Wait until you get into world coins from the 15, 16 and 1700s And THEN watch as you get into ancients. Then you will truly have joined the dark (awesome) side
Thanks for all the awesome replies! I think you all have articulated what I am thinking, it's the endless variety along with the history of the different countries that makes for fascinating coins.
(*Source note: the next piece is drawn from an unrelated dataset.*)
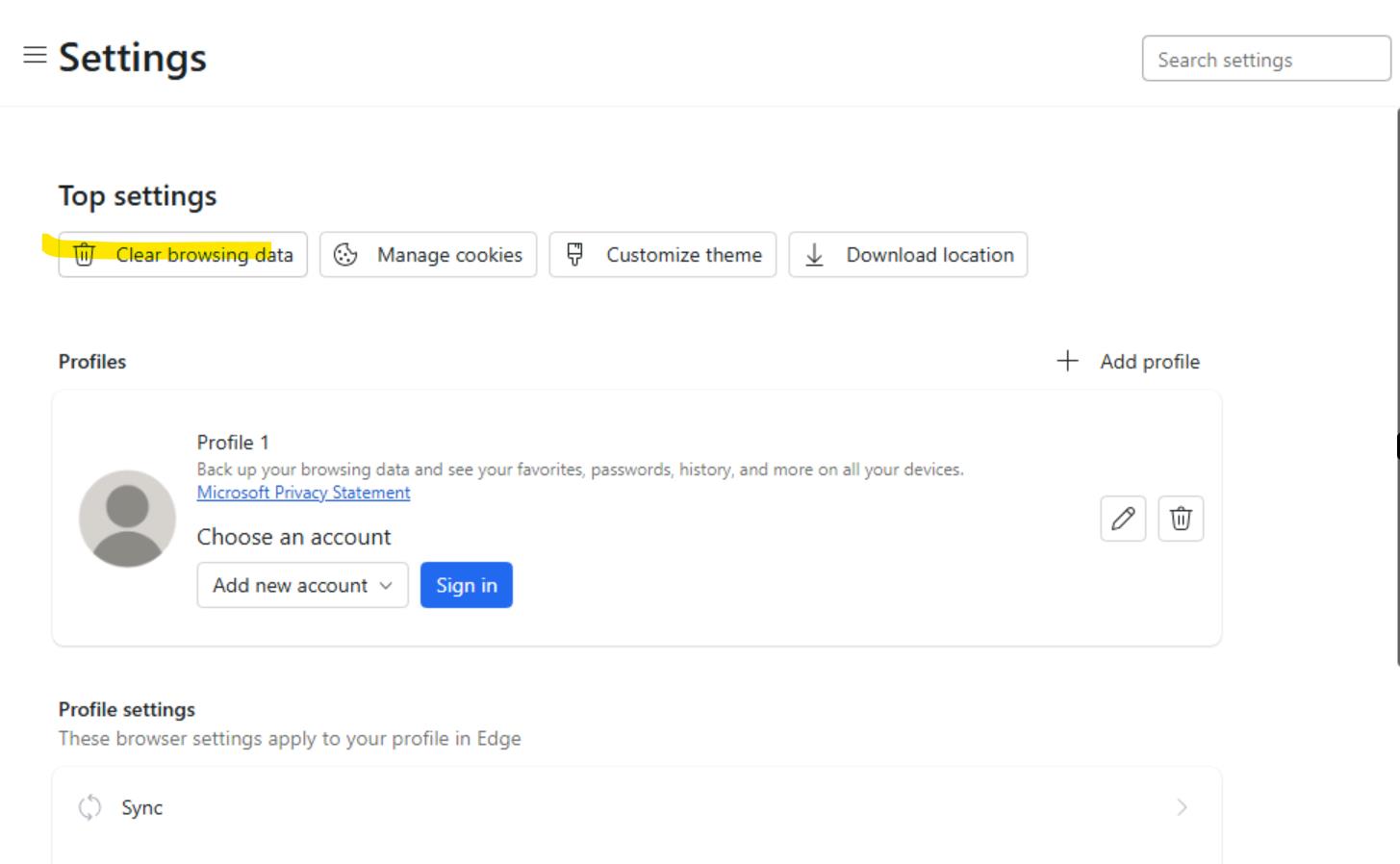Click the cookie icon in Manage cookies

pos(345,255)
Mexican coins were one of the first areas I focused on when I really dived into foreign coins. My goal was to have a complete set of everything since 1906, which is when a lot of their coins changed. It took a lot of time but it's mostly done, with a few still outstanding. There's just something about the designs I like. I started with U.S. coins but I don't even think about them anymore. I still have them but never look at them or buy new ones. The problem with U.S. coins is eventually you get everything that's in your price range and then you're just looking at spending way too much to fill holes, or you just focus on getting better and better grades of the same coins. Why do that when there's a whole world out there of other coins to buy, and many of them quite affordable? Here's a few random Mexican coins from my collection.
As I said in my earlier post, this is one of my new directions for collecting. Here's four recent buys:
Maybe 15 or 20 years ago (dang I'm old) the phrase 'darkside' started being used over on the PCGS forums to refer to the world coins. Well, maybe world and ancients, but pretty sure world coins. As that is a US coin centric message board (even more so back then) a few people even started calling Canadian coinage 'grayside'. I joked around that exonumia/medals were thus 'the farside'. That said 'darkside' was (and sometimes still is) used pretty frequently over there. @lordmarcovan may remember more details of the word use. I joined over there in 2003 and the term was established. So, that 15-20 year range is probably closer to 20.
I joined in August 2001 over there and the term was already well-established by then. A Darksider am I, to the core! (Flashes secret hand signal to @Stork) Side note: "Greyside" = Canadian "Farside" = Exonumia (I have also increased my Farsider activity in recent years.) See CU forums: Forum Lingo Dictionary. (*Many terms apply here, and to numismatics in general, while others are exclusive to the CU boards. Lots of traditions and in-jokes over there.)
My biggest mistake was purchasing my first foreign Dansco album (Mexico type.) Then came Canada, Ireland, Israel, Switzerland, Guatemala, Nicaragua, and way too many for my bank account to support!